Una ofensiva aérea masiva perpetrada por Ucrania logró atacar con éxito la Refinería de Petróleo de Moscú en Kapotnia, provocando grandes explosiones y múltiples incendios en la planta. Esta infraestructura estratégica, perteneciente a Gazprom Neft y ubicada a solo 15 kilómetros del Kremlin, es vital para la capital rusa, ya que abastece casi el 40 % de su combustible. Las grabaciones en redes sociales confirmaron el impacto que hizo volar la tapa de un tanque de almacenamiento a más de 30 metros de altura.
Este representa el segundo golpe de la semana contra la instalación, superando por completo los sistemas de defensa rusos. El mando militar en Kiev identificó al menos cinco incendios simultáneos que afectaron depósitos de crudo y unidades de procesamiento. Debido a los densos nubarrones de humo negro, el espacio aéreo fue cerrado temporalmente, afectando cientos de vuelos en los cuatro aeropuertos principales de Moscú.

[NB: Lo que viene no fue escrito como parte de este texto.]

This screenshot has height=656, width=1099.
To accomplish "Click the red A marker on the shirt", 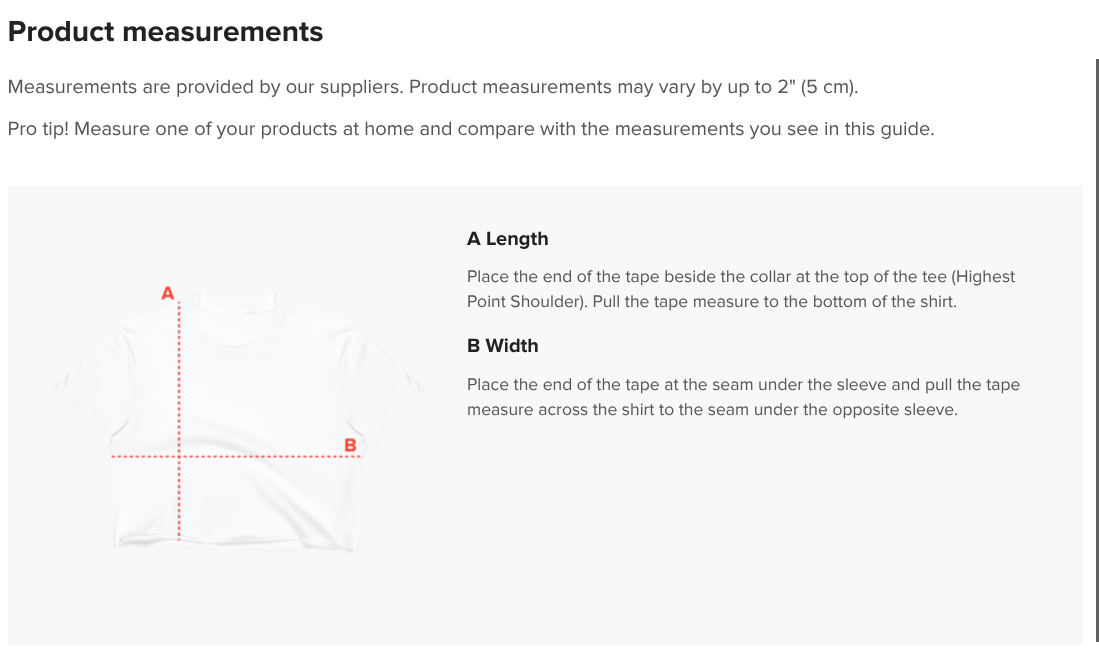I will (x=168, y=293).
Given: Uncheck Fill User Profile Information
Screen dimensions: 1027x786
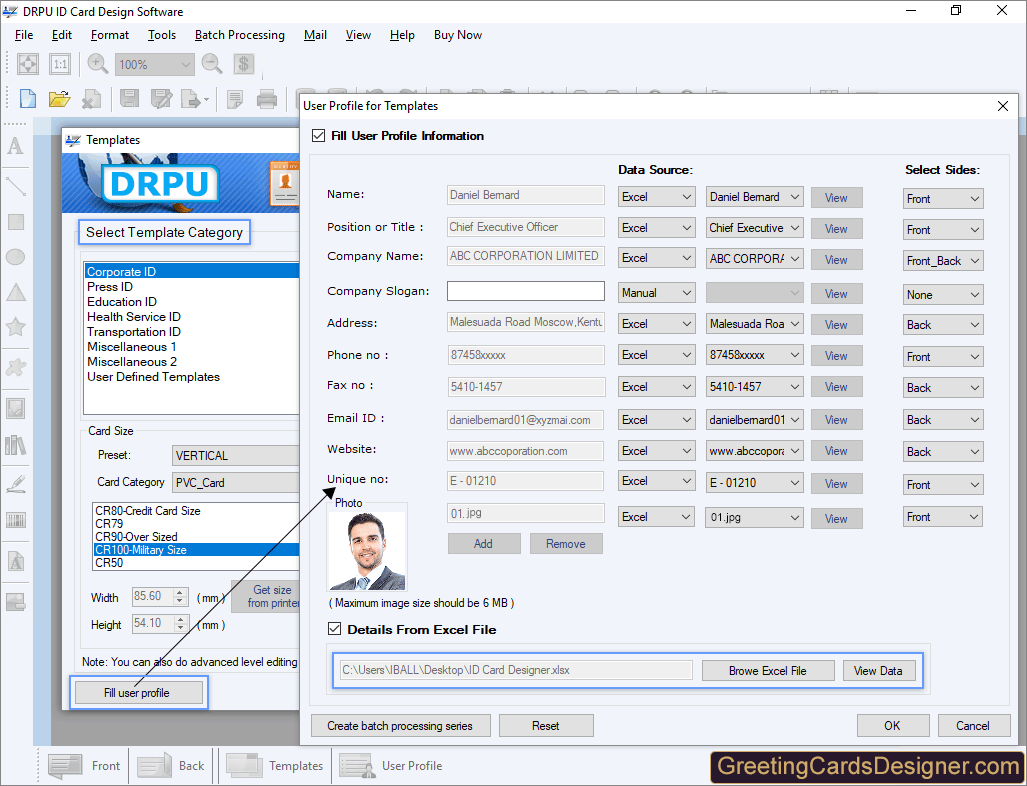Looking at the screenshot, I should [319, 135].
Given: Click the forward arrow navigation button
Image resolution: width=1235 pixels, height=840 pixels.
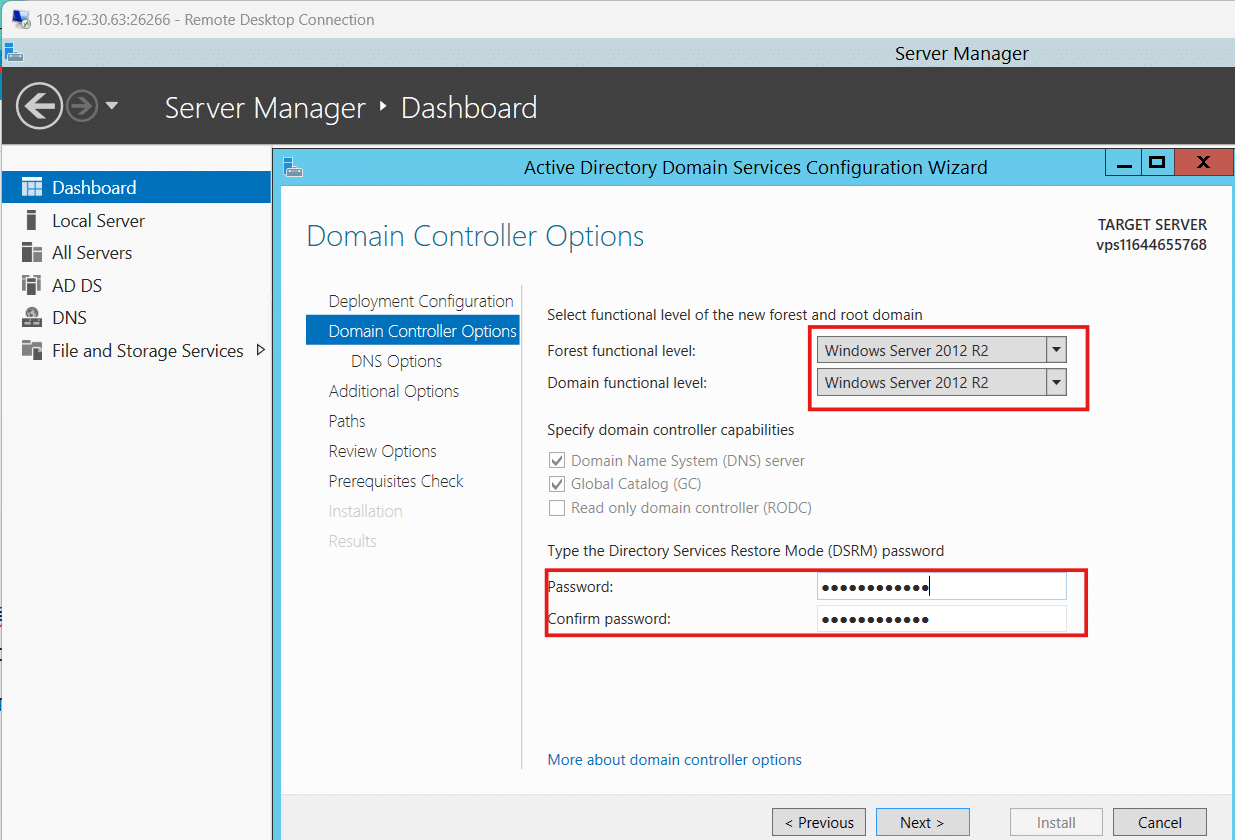Looking at the screenshot, I should click(x=82, y=106).
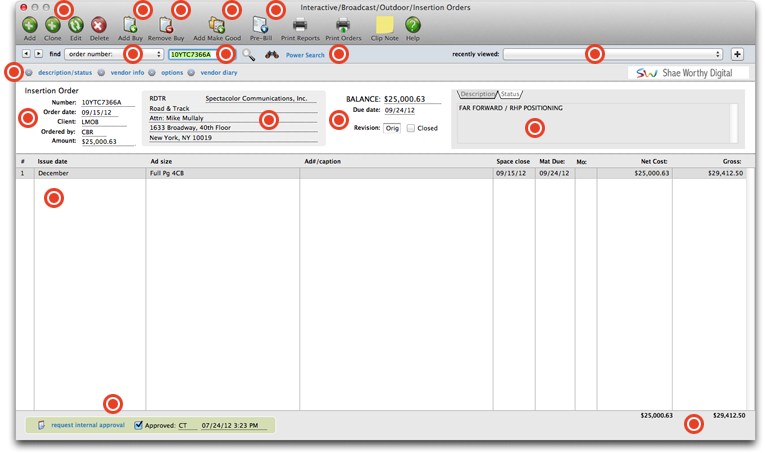
Task: Open the vendor info tab
Action: point(127,73)
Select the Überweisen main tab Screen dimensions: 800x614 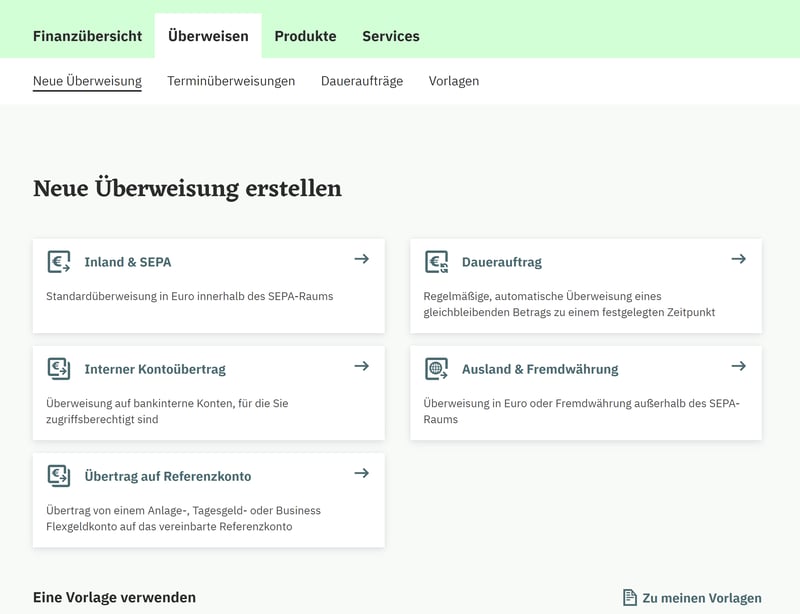tap(208, 36)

El Ministerio de Defensa ruso calificó la operación como una de las mayores ofensivas con drones de la guerra, interceptando más de 550 aparatos en el país. El presidente ucraniano, Volodímir Zelenski, reivindicó el bombardeo como una respuesta justa que busca estrangular los ingresos por hidrocarburos del Kremlin y debilitar su financiamiento militar.